The genotoxicity of GM corn and soy, as explained by the researchers, was demonstrated in germ cells, for which there was a considerable increase in the number of cells with chromosomal aberrations. Similarly, liver cells in the GMO group showed increased ratios of DNA fragmentation, indicating liver damage.
“Biochemical alterations in alanine aminotransferase, aspartate aminotransferase, creatinine, uric acid, and malondialdehyde concentrations were also observed,” explains the study.
A separate study conducted by several of the same researchers, published in the African Journal of Biotechnology, also found clear evidence of horizontal gene transfer from GMOs. Gene promoters engineered into some GMOs for the purpose of producing insecticidal proteins were observed to transfer directly into human and animal tissue, causing a variety of health problems.

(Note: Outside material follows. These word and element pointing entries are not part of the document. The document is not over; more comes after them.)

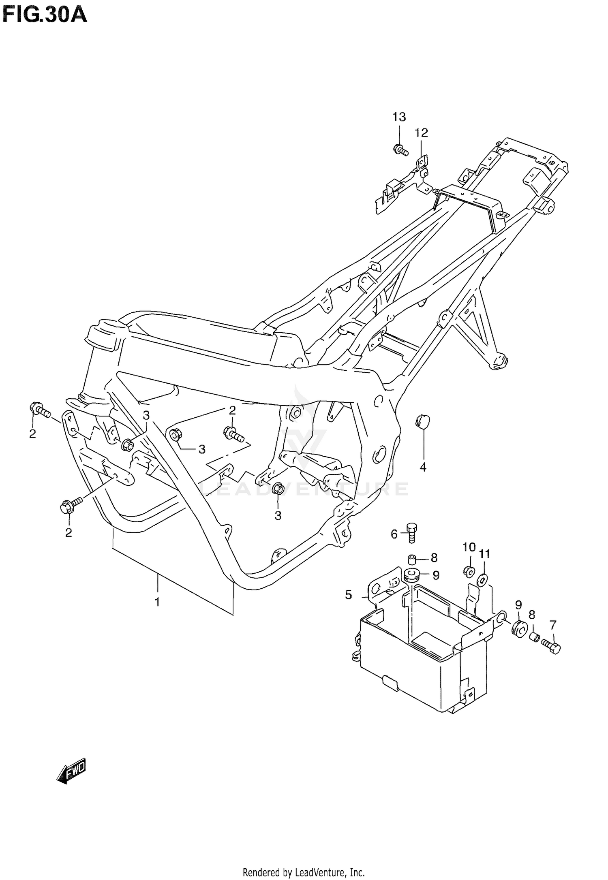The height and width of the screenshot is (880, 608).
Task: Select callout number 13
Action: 399,117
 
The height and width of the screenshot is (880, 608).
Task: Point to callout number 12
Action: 421,132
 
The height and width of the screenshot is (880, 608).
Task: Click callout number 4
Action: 423,467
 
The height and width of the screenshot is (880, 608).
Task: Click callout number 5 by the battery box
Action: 349,595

Not only did these altered genes embed themselves into the tissues of the consuming animals, they also triggered changes in other natural gene promoters already present in the animals’ bodies, converting them from organ-specific to globally active. In other words, GMOs appear to have the capacity to reprogram the human genome when ingested — and this change is often unpredictable.
“Analysis of the results revealed that: 1) ingested fragments from the CaMV-35S promoter [a GM trait that produces insecticidal proteins in some GM crops] incorporated into blood, liver, and brain tissues of experimental rats, 2) The total mean of transfer of GM target sequences increased significantly by increasing the feeding durations, and 3) The affinity of different transgenic fragments from the ingested GM-diet, to be incorporated into the different tissues of rats varied from one target sequence to the other,” concluded the study.